Gillard has noted growing popular concern, and has promised to address fears with strong border control. What she intends has yet to be seen.

But the brokering of a framework deal with miners has demonstrated her ability to identify and address major election threats, spurred by a honeymoon with voters that has seen Labor catapult back into the lead in opinion polls.

Treasurer Wayne Swan yesterday identified her intervention as central to the deal reached on Thursday with miners after an eight-week impasse that played a key role in dooming Rudd's leadership.

Immediately after deposing Rudd, Gillard called a truce with the sector and opened new negotiations led by Swan and Resources Minister Martin Ferguson, with the heads of mining giants BHP Billiton, Rio Tinto and Xstrata.

The deal they reached is being portrayed by the Opposition as a backflip and has angered both elements of the mining industry and the wider business community, which will see a promised 2 per cent company tax cut halved.

The deal will also cut forecast Government revenues by A$1.5 billion ($1.8 billion), although Swan said this would be recouped by savings elsewhere - including the smaller company tax cut - and that the budget would still return to surplus within three years.

The mining sector has welcomed the deal, although it says much work remains to be done before it is finalised, and Xstrata has announced it will re-start suspended major projects in Queensland.

Unions have also applauded the agreement.

Under the deal the Government has moved from taxing "super-profits" at 40 per cent to a 30 per cent minerals resources rent tax applying only to iron and coal, with a more generous trigger point.
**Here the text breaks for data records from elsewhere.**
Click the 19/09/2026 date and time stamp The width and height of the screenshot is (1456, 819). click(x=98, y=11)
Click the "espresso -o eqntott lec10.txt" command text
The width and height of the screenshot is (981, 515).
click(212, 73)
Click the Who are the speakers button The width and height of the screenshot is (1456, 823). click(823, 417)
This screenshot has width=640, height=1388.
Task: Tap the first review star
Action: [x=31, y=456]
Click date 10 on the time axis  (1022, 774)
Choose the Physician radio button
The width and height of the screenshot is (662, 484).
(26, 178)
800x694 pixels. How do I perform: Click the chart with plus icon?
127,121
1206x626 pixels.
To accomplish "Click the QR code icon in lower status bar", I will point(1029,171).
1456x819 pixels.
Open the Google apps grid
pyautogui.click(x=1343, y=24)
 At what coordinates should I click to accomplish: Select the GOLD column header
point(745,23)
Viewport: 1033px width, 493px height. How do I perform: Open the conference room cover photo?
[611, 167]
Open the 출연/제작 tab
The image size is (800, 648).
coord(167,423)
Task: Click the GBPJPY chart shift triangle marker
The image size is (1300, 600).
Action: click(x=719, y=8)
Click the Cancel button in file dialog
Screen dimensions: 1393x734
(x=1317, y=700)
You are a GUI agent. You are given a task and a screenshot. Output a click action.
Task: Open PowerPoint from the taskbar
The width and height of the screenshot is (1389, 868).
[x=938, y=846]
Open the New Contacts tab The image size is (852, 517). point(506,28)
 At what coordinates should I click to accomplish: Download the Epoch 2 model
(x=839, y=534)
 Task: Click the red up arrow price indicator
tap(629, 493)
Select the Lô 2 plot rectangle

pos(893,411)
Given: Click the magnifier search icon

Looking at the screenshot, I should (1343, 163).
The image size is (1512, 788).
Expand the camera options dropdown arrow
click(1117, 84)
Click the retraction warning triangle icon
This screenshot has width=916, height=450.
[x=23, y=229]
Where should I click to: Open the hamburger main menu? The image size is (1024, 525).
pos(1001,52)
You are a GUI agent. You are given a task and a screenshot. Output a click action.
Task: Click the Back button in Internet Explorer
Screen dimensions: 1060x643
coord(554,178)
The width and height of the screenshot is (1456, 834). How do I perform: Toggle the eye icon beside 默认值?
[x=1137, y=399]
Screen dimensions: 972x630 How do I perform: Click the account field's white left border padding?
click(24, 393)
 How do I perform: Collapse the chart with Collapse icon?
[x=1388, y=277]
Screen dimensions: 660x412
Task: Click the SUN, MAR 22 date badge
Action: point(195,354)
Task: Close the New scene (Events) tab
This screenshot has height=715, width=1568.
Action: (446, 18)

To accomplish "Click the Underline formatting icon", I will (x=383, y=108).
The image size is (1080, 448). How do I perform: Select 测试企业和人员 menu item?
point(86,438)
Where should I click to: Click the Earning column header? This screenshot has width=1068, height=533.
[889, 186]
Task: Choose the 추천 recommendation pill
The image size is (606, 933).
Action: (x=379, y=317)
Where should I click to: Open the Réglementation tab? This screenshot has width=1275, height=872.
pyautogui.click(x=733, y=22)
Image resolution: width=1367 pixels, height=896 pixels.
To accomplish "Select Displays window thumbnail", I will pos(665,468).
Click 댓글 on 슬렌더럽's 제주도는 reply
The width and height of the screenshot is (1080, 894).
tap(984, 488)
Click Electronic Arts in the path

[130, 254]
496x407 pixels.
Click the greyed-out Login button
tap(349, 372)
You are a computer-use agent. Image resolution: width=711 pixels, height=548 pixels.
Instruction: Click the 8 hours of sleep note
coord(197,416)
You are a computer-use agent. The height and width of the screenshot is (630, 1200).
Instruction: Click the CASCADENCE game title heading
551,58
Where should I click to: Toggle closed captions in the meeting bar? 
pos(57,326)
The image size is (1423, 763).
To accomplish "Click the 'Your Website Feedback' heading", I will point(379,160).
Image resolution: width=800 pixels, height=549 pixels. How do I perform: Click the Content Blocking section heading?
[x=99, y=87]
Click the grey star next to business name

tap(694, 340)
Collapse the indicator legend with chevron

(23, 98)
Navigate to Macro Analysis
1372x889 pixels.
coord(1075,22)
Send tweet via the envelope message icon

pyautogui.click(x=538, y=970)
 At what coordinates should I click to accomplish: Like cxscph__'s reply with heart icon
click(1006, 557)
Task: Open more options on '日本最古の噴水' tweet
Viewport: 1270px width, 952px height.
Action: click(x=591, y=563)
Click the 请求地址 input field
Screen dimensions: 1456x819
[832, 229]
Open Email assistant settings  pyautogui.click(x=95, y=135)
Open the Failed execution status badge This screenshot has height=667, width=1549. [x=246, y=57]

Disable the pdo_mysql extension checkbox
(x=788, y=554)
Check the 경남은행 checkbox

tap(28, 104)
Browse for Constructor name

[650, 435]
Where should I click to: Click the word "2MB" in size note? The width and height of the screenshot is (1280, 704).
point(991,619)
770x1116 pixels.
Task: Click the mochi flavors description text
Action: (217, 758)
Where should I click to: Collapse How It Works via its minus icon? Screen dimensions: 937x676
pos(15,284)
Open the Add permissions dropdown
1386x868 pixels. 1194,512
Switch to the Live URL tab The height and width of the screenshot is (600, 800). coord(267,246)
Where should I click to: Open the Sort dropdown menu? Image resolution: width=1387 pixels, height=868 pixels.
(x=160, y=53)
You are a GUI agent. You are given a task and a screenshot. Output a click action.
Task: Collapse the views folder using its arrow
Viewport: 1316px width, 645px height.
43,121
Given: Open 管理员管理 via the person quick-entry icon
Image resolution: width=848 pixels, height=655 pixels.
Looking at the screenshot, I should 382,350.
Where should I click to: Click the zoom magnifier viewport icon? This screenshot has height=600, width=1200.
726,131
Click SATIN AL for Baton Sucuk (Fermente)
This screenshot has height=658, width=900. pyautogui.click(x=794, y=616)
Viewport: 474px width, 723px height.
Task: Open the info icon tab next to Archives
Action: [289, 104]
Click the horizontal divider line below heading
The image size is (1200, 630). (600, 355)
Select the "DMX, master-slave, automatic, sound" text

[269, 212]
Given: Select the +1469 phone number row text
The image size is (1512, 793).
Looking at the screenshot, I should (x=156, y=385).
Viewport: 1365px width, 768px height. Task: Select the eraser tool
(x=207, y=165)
Oil and coal seam gas will be embraced by the existing petroleum resources rent tax.

The detail, however, will bypass most voters.

Instead, what will remain is Gillard's success in brokering the deal so rapidly and a management style that is emphasising the difference between her approach and the more autocratic Rudd Administration.

"What I would say I've learned across my life is that you can work best if you get people around a table and have open, frank discussions," she said.

PAY DIRT
* Former Prime Minister Kevin Rudd had announced plans for a 40 per cent tax on miners' profits.

* Julia Gillard has negotiated a compromise agreement that reduces the rate to 30 per cent for coal and iron ore miners.

* Petroleum and gas operations will pay a pre-existing 40 per cent tax rate, the Government said.

* Smaller iron ore and coal companies, with annual profits below A$50 million ($61 million), will not be required to pay the new tax.